Document section:

It’s the Flaws that Matter

If you take a 70s music artist and popped them into today to make a run for it, they would undoubtedly fail.

Could you imagine someone like Geddy Lee auditioning for America’s Got Talent?

How about listening to a David Bowie album without the crutch of auto-tune as you pick up every failed note?

Do you think Janis Joplin would’ve stood a chance against the glam of overly-sexualized photoshopped singers and their pop melodies?

While I happily admit to being a 90s junkie, the music of the seventies has this timeless appeal because it was raw. There was something authentic about it that you can’t get away with today.

Sure, it’s nice to have artists push the boundaries of what is possible and the formidable singers of today stand on the shoulders of those before them, you’d be pressed to see artists put their flaws first and marketing second. This is probably the reason we owe a debt of gratitude to that era of music over any other (although I still maintain Alanis Morisette is grossly under-appreciated for what she did for women and music… and music in general).

We’re accelerating towards an age of artificial intelligence, which commands perfection in all its actions. This is great for tasks like driving, surgery and construction where you hope for nothing but flawless outcomes, but there’s an unease for areas that require a personal connection.

Students connect with teachers who show their vulnerability.

Forgiveness only works if at least one party understands an action was hurtful.

The best art, and by best I capitulate to the barometer of timeless, is flawed (Hey Shakespeare, giant plot hole in Romeo & Juliet: Juliet could’ve just joined Romeo in exile).

Perhaps it’s time we stop pointing to the flaws as something wrong, but rather something to celebrate.

The data:
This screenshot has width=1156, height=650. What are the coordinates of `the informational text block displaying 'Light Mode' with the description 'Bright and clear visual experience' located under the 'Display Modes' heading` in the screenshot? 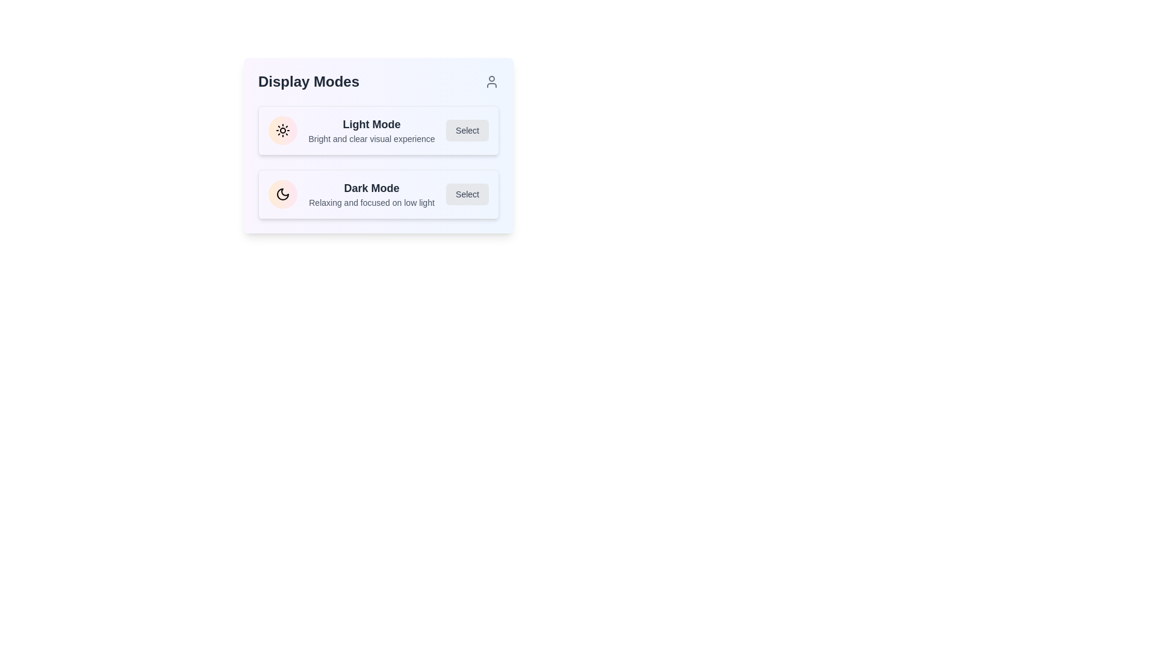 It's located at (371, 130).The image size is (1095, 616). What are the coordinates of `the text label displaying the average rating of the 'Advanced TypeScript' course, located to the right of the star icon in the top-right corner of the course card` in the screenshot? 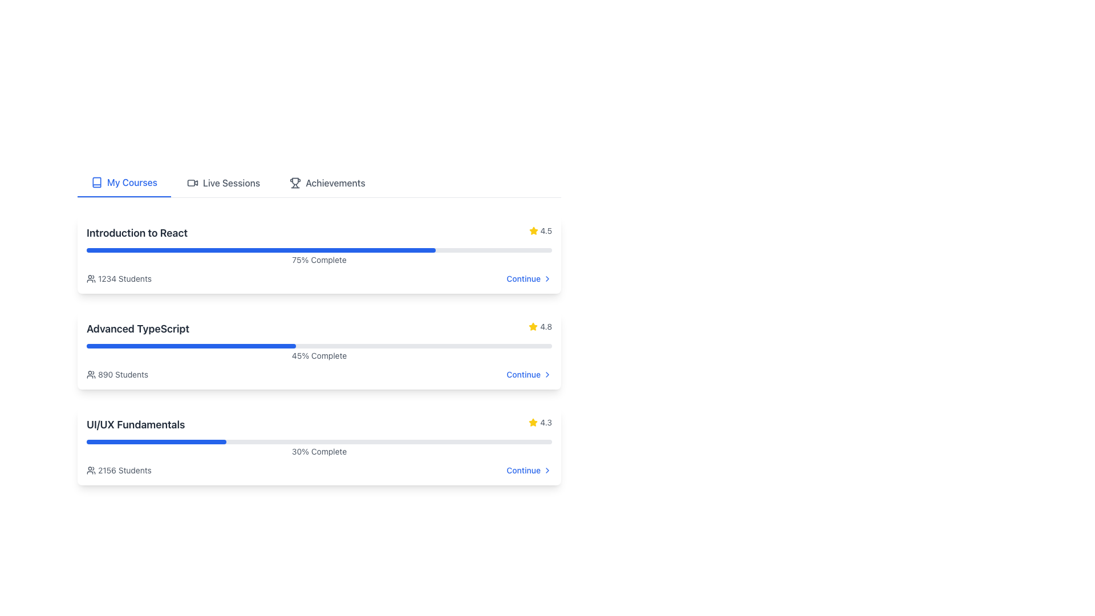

Tasks to carry out:
**1.** In the essay about flaws, which singer does the author call grossly under-appreciated?
**2.** Quote the passage of the essay about flaws that begins with the words "If you take" and ends with "America’s Got Talent?".

Answers for the tasks:
**1.** Alanis Morisette

**2.**
If you take a 70s music artist and popped them into today to make a run for it, they would undoubtedly fail.

Could you imagine someone like Geddy Lee auditioning for America’s Got Talent?